Starting from 1 January 2016, it has been possible for a debtor’s enterprise, an organised part of its enterprise, or assets representing a significant part of its enterprise to be sold in a pre-packaged insolvency, among other situations at the application of a personal creditor, including a creditor secured by the debtor’s assets.1 The law provides that any entity with standing to file a bankruptcy petition against a debtor, including a personal creditor, is authorised to file an application for approval of the terms of sale of the debtor’s assets.2 According to a report by the Court Watch Polska Foundation, in 2016, the first year in which the pre-pack was available in Poland, almost 17% of applications for approval of pre-packs were filed with bankruptcy courts by a creditor.3

A creditor planning to apply to the court for approval of the sale of specific assets of the debtor in a pre-pack may seek out the potential buyer itself and negotiate the terms of sale. Interestingly, the applying creditor may itself become the acquirer (although it should be pointed out that then it is not possible to set off claims held by the creditor against the purchase price—payment must be made in cash).
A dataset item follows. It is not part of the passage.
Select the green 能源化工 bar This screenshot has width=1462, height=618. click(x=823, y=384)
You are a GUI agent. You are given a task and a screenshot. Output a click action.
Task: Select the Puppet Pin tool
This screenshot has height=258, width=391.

The consent of the debtor, the owner of the assets, is not formally required.

In practice, if an application for approval of a pre-pack is to be prepared and filed by a creditor without the debtor’s consent or against its will, it may prove most problematic to prepare a description and valuation of the assets subject to the pre-pack (a document necessary to organise such a transaction, to be prepared by a person entered in the list of court-appointed experts) and for the potential buyer to obtain information about the debtor’s assets enabling it to make a business decision on the transaction. The debtor may not cooperate voluntarily with the creditor and deny access to the property, refusing to provide any information about its assets. I will return to this issue later in this article.

The terms of sale agreed with the potential buyer are subject to approval by the bankruptcy court along with the announcement of the debtor’s bankruptcy. In this situation, closing of the transaction and satisfaction of the creditor may occur fairly soon after the declaration of bankruptcy. In these actions the bankruptcy estate is represented by the official receiver. If the debtor is subject to an in-court restructuring proceeding, it will also be necessary for this proceeding first to be discontinued by the court.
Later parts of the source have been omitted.